I got a part-time job in an incredible wine bar: Alkalay, in the Basel Square area.  It’s small, casual, and yet it has hands-down the best selection of Bourgogne wines in all of Israel.  This review says it all.  I feel honored to be working here.  I’ve learned so much, and I also get to cook!  Minor yet lovely little things.  Gourmet cheese plates, smoked and salted fish, charcuterie, crudites, bruschettas, and steamed dim sum, mostly.  I really think I’ll be happy here, and I can only hope the management’s feeling is mutual.  With other wine-and-food-business ideas I’ve got brewing on a few different levels, as well as my continuing work with the incredible Golan Heights Winery, I may actually be able to work, and succeed, doing something I love.  It’s going to be physically taxing.  Hard, hard work.  But it’s not eons away.  It’s here.  And it’s hard to believe.

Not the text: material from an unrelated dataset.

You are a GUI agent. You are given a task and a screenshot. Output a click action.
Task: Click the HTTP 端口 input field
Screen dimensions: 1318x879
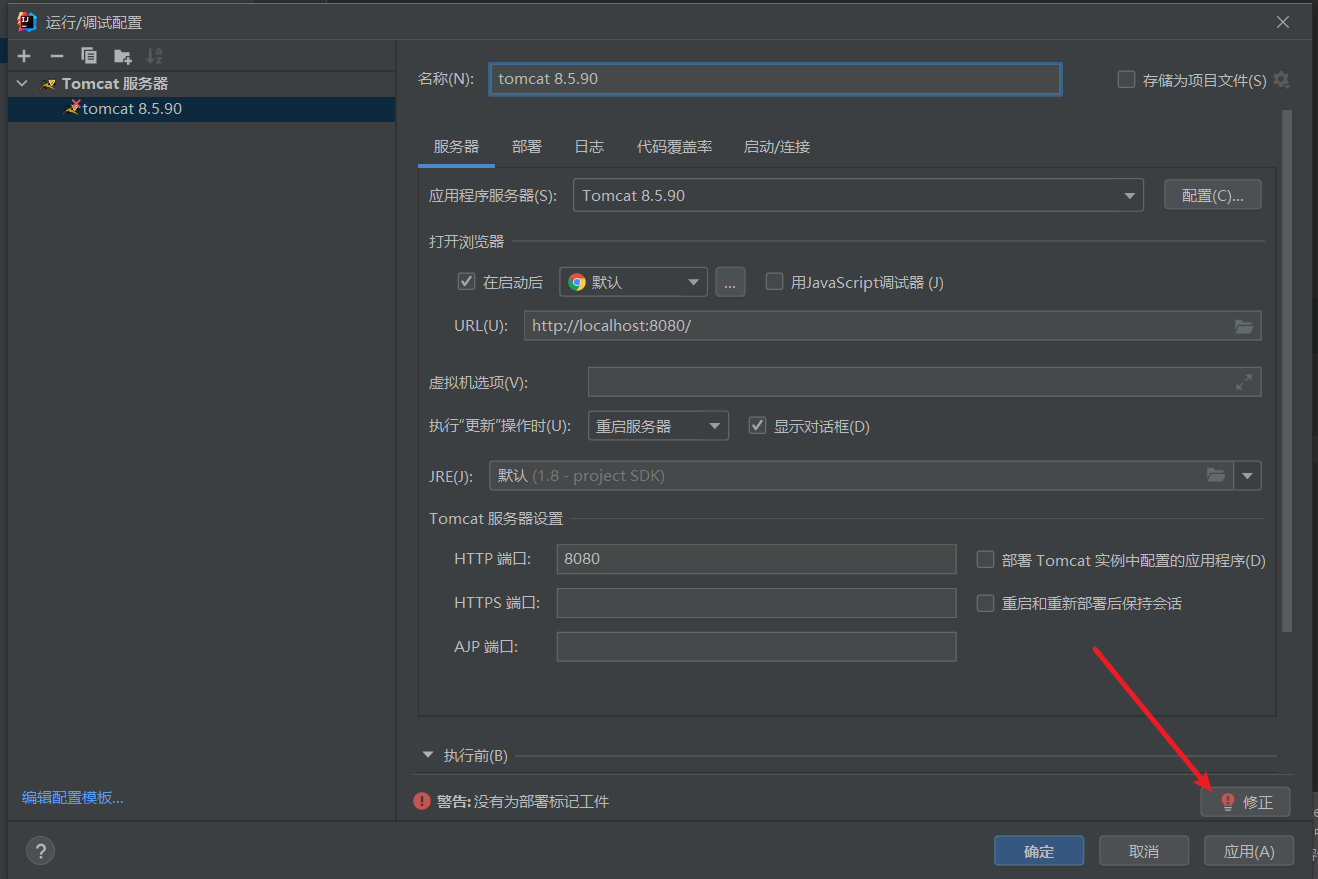click(x=755, y=559)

Here are some photos and links.  Reviews of spectacular wines are forthcoming.  Hurrah for wine!  Indeed life is too short to squander.  If only it was easier to convince ourselves.

Ten things that can impair wine-drinking pleasure: a very sensible article.  Take a look.

Wine in Two Words: Sweet or Savory? Interesting article from yesterday’s New York Times.

Alkalay Wine Bar and Store, as seen from above. Isn't it beautiful?

The Burgundy section. Not the best photo, but you get the gist. Some of the best domaines are represented. Some mind-blowing grand and premier crus.